Died suddenly: Dominican pro basketball player who blamed Covid jab for myocarditis

by WorldTribune Staff / 247 Real News June 25, 2023

Dominican professional basketball player Oscar Cabrera Adames died suddenly on Thursday of a heart attack while undergoing a stress test at a health center in Santo Domingo. He was 28.

Oscar Cabrera Adames

Cabrera said he suffered from myocarditis as a result of receiving two doses of the Covid injection in 2021, which he was required to get for work.

Cabrera’s myocarditis first became known in December 2021, when he suffered a syncope (fainting) during a Spanish Amateur Basketball League game. He left for the hospital on a stretcher.

Cabrera wrote in a social media post following his collapse:

“I got a damn Myocarditis from taking a f-cking vaccine. (I got 2 doses of Pfizer) And I knew it! Many people warned me. But guess what? It was compulsory or I couldn’t work. I am an international professional athlete and I am playing in Spain. I have no health problem, nothing, not hereditary, no asthma, NOTHING! I suddenly collapsed to the ground in the middle of a match and almost died. I’m still recovering and I’ve had 11 different cardiology tests done and guess? They find nothing. I have no cholesterol, no fat, nothing! 7% body fat 93% muscle. When they give me the diagnosis, they tell me that I won’t be able to play for at least 5 months until my heart goes down again and they can’t give me that medicine.”

Before playing overseas, Cabrera’s career began at Daytona State College in the National Junior College Athletic Association.

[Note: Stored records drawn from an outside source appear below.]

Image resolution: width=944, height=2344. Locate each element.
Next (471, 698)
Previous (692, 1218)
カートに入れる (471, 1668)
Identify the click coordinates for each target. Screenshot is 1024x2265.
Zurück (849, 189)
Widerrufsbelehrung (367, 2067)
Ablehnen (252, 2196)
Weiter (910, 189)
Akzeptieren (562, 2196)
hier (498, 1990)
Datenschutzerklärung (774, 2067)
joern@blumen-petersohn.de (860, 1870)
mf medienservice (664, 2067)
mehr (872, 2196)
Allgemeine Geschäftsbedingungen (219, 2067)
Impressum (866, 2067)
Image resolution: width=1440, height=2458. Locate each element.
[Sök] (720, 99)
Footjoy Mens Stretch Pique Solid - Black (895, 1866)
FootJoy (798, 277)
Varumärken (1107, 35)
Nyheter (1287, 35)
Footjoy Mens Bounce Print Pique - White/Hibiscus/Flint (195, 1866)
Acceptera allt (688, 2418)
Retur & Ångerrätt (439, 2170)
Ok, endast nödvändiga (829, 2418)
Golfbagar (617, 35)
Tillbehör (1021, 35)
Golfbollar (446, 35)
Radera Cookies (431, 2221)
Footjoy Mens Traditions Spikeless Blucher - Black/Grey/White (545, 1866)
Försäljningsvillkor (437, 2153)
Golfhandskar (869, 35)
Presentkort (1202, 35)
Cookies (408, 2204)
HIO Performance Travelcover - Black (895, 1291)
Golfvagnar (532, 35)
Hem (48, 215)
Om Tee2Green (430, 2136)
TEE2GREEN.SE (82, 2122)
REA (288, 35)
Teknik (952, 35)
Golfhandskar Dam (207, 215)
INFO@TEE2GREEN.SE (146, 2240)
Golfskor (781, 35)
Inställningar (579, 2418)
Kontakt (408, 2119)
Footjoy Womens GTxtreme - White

He was the nephew of “El Inmenso” Hugo Cabrera, a professional basketball player and member of the Dominican Sports Hall of Fame.

Myocarditis can weaken the heart and its electrical system, which decreases the heart’s ability to pump blood, according to the American Heart Association.

According to the Mayo Clinic, a stress test is designed to show how the heart functions during physical activity. Medical personnel usually attach electrodes to the patient’s chest during the test. A machine then records the electrical activity of the heart.